Man Alive - Part 2

Man Alive - Part 2 by Bill Powell (Inform)

“Man Alive – Part 1” confused the heck out of me. Part 2 was even worse. Maybe it made sense to the writer but it sure didn’t to this poor player.

What’s it about? Well, I don’t really know. It begins with you in an unofficial court of law awaiting trial for attempted murder. I didn’t finish the previous game – even with a walkthrough to hand I felt it was too much of a chore – so I started this one not really understanding what was going on. Then again, as neither Part 1 nor Part 2 really made any sense as far as I could tell, it’s unlikely that if I had finished Part 1, I’d have been any the wiser.

The first few moves in the game annoyed me. They were different than the moves required to begin Part 1, but equally frustrating and I ended up consulting the walkthrough (which, like Part 1, has the proper commands interspersed with random snippets of text) and finding out that in order to get anywhere I had to TOUCH an item. As I was already carrying this item in my hands at the time, touching it to make it do anything struck me as kind of unusual. But not half as unusual as the rest of the game.

From the court room, I find myself stepping back in time to a garden where I need to perform a lot of non-obvious commands that didn’t make any sense to me. For some reason, I need to find a rake. The rake turns out to be in the tree but the game doesn’t think much will be achieved by my climbing the tree. So I take the rake. Only I can’t use it to rake the garden or, indeed, do anything with it. Instead I speak to my wife, tell her some meaningless babble about having another wife and children somewhere else, throw the rake in the air, and run off…

You can probably gather from the tone of this review so far that I wasn’t impressed with the game, can’t you? I’ll admit I liked the bizarre style of writing but that’s about it. The rest of it… well, it didn’t make a blind bit of sense and I ended up just keying in commands from the walkthrough because it beat trying to understand what was going on.

Aside from the fact that the game made no sense at all, there were some annoying gameplay flaws that would have let down even a good game. There’s a boat that can’t be entered, there’s a fellow called Polar Bear who attacks me yet who I’m unable to attack back because the game won’t even accept that he’s there, there are lots of other things.

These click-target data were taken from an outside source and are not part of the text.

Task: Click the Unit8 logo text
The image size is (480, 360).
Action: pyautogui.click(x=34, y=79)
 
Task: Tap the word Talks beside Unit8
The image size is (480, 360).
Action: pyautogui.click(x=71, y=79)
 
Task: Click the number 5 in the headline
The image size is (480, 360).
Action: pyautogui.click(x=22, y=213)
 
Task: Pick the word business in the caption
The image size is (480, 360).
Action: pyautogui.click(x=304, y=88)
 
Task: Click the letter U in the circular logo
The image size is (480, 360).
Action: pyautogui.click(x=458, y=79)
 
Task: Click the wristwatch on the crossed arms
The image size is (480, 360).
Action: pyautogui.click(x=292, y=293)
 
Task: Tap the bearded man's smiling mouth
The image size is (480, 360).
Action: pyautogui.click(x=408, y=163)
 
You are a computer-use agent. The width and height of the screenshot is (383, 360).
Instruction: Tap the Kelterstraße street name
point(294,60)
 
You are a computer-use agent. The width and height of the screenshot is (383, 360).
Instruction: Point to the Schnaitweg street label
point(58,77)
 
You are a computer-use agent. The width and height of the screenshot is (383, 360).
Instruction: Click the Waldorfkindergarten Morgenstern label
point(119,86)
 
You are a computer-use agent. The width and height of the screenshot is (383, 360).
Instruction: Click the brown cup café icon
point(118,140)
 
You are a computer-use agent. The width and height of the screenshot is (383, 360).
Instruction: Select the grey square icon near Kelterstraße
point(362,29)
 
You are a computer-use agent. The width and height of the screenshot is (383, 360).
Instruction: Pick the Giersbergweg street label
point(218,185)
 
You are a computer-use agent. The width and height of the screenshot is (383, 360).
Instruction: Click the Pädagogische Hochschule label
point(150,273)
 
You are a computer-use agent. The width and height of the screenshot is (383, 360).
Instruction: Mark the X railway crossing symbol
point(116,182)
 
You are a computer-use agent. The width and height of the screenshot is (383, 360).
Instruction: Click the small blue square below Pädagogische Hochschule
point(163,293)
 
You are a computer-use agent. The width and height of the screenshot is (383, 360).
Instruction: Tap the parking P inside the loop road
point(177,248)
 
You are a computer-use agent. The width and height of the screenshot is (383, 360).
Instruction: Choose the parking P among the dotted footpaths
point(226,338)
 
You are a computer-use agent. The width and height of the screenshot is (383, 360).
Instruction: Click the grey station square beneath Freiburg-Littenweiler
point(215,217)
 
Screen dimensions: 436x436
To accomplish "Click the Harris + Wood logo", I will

I’ll settle for giving this the first score as Part 1 and just hope that the writer tries to make his next game a little more straightforward.

3 out of 10

My only problem in MA2 was the very beginning. I didn’t know I needed to touch the paper figures, and it annoys the heck out of me when games aren’t implemented to trap for any physical contact as a touch (there was a game in last year’s competition, involving the escape from a prison cell, that did this same thing). Once I got through that, though, I like Part 2 a lot more than Part 2, because I felt like things kept moving forward. It wasn’t as complicated, and the story had a good pace.